Но Светочка нежной мертвой хваткой не отпускала, а, наоборот, все глубже и глубже закапывалась под мышку Изумруд.
– Ну будет, будет, – ласково потянул Стенькин Светочку, – пойдем лучше к нам в комнату.
Светочка оторвалась от подмышки и покорно пошла за Стенькиным.
– Мне уже восемнадцать, – сказала она обиженно, – никто не верит. Как будто я обманываю. А я никого не обманываю. Зачем вы так спросили? Я к вам по-хорошему, а вы – «сколько ей лет». Я же вас не спрашиваю, сколько вам лет, я вижу, что вам много, а мне мало. Ну и что. Я вот, например…
Стенькин ловко втянул малолетку в спальню и захлопнул дверь. Вскоре раздались звуки пианино – свадебный марш Мендельсона – и заливистый детский хохот, похоже, от щекотки; после – смех Стенькина, который не смеялся ровно двадцать пять лет, как только они расписались.
Изумруд внимала этим забытым звукам с изумлением – это напоминало мыльную латиноамериканскую оперу.
По утрам Стенькин заботливо кормил Светочку геркулесом, потом чистил ей зубки, потом расчесывал ее кудельки, одевал ее в теплую одежду, брал с собой два бутерброда, и они уходили. Стенькин шел на свою кафедру марксима-ленинизма, а Светочка на первую пару.
После этого Изумруд вылезала из своей конуры и начинала очередной тоскливый день домохозяйки. Когда-то на заре их семейной жизни Стенькин сказал: «Я достаточно зарабатываю, чтобы обеспечить свою жену всем необходимым. Ты восточная женщина, тебе нельзя ишачить, ты свободная женщина Востока, живи в свое удовольствие – ходи по магазинам, гуляй в парке, если очень хочешь – читай книги. Но лучше смотри телевизор – образовательные программы, а вечерами будем их обсуждать. У нас будут темы для разговора. Ты только конспектируй, чтобы не забыть даты».

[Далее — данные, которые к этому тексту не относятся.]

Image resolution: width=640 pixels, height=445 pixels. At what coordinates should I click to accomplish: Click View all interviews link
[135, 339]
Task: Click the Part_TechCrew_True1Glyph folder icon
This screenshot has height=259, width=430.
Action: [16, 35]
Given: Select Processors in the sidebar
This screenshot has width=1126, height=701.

Сначала Изумруд ужасно нравилась такая жизни – прежде всего она выспалась вволю, потом приоделась, потом захотела на курорт, потом цветной телевизор, потом пригласила из Янгиюля маму полюбоваться на такую жизнь.
Суровая узбечка пришла в ужас.
– Сколько раз вы спите? – спросила она дочь.

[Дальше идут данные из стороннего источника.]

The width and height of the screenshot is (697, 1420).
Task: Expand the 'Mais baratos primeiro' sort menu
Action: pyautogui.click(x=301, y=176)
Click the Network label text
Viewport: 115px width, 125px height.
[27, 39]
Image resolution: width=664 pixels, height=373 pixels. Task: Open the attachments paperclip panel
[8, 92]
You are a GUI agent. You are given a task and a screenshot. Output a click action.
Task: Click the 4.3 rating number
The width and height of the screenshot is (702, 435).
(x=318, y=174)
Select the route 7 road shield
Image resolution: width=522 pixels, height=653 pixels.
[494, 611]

– Каждую ночь, – ответила Изумруд, подозревая нехороший подвох.
– И где дети?
– Кто? – не поняла дочь. Она всегда побаивалась материнского гнева и всегда чувствовала свою вину.
– В твоем возрасте должно быть трое, по крайней мере, – подсчитала мать, загибая коричневые пальцы в серебряных перстнях.

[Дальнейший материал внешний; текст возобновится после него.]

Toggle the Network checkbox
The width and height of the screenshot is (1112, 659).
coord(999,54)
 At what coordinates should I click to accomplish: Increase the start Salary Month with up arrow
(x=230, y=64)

– Зачем? – посмела спросить Изумруд.
И схлопотала подзатыльник. Потом еще один. Больно.
– Затем. Пока не родишь – не приеду.
И мать в тот же день покинула их город.
Вот уже четверть века прошло, мать так и не приехала. Изумруд и Стенькин съездили к ней один раз из вежливости, но это был тяжелый визит – родня смотрела на Изумруд, как на пустое место, а Стенькина вообще человеком не считала. Кучи ребятишек ползали, пищали, гадили, вопили, стоял тяжелый дух никогда не проветриваемого помещения.